Password Reuse Query

The following actions are required:

  • Enter a query name. The name of the query will also be used as the name of the resulting report.
  • Enter a query description, such as additional information on the selection, type and scope of the query, in the appropriate field. This information will appear in the report.
  • Select a reporting group. Only members of the selected reporting group will have access to the generated report(s).
  • In the Query Definition section, select the type of the query. Currently, there are four options available for any password reuse query:
    • All accounts - targets: all the users of one or more targets will be compared in order to check if there are any reused passwords between them. This option is only available for all Microsoft Windows target types.
    • All accounts - reports: all the users of one or more audit reports will be compared, in order to check if there are any reused passwords between them.

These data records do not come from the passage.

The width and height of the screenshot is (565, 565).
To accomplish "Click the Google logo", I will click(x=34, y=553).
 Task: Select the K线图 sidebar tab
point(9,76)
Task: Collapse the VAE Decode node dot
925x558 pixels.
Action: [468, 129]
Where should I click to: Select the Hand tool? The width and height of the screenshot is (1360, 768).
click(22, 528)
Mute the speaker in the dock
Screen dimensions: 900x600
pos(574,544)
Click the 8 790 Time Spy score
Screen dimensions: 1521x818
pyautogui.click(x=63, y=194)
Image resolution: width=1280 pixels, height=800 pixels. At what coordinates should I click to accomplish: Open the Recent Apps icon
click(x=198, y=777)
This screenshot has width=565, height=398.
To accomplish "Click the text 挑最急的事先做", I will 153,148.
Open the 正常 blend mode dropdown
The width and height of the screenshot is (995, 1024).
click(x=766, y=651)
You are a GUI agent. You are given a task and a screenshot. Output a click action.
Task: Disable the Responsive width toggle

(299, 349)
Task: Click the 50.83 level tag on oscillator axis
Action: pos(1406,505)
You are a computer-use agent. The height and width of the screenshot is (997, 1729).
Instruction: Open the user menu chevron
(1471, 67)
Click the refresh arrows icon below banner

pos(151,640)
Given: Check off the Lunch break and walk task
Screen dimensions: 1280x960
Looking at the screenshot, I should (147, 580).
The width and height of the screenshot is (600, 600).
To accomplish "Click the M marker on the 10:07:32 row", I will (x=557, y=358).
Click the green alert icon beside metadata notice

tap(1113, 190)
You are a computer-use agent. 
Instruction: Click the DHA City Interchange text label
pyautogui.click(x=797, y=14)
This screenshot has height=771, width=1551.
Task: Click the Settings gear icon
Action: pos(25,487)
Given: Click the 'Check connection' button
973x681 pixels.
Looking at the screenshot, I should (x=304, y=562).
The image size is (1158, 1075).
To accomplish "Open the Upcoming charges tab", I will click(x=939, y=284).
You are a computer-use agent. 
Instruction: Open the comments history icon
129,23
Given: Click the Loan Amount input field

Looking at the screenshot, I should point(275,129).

The current option also allows the EPAS user to see if users share the same password. The users' passwords will be compared, even if they have not been recovered by the auditing process. This option is only available for audit jobs for Microsoft Windows target types.
    • Recovered accounts - case-sensitive: only the recovered users of one or more audit reports will be compared, in order to check if there are any reused passwords between them. Only the users which have been recovered by an audit job will be included in the selection. The selection is case-sensitive, only users sharing the exact same password will be included in the selection. This option is available for audit jobs using any target type.
    • Recovered accounts - case-insensitive: only the recovered users of one or more audit reports will be compared, in order to check if there are any reused passwords between them. Only the users which have been recovered by an audit job will be included in the selection. The selection is case-insensitive, users sharing the same password, with different casing, will be included in the selection (e.g. PaSsWoRd and password will be regarded as the same password). This option is available for audit jobs using any target type.
    • Username - targets 1 : all the users of one or more targets will be compared in order to check if identical usernames share passwords across multiple systems – shared passwords among different user names will not be reported, even if they exist. This option is only available for Microsoft Windows target types, where at least one of the targets is an Active Directory type.
  • For all target specific queries, an option to notify users and selecting an email template is available and should be enabled if desired 1.
  • For all target specific queries, an option to retrieve data is available, which will perform automatic data retrieval from the selected targets, whenever the reuse query is being run. 2.
  • After defining the query type, select any reports or targets to be analyzed and Save the query.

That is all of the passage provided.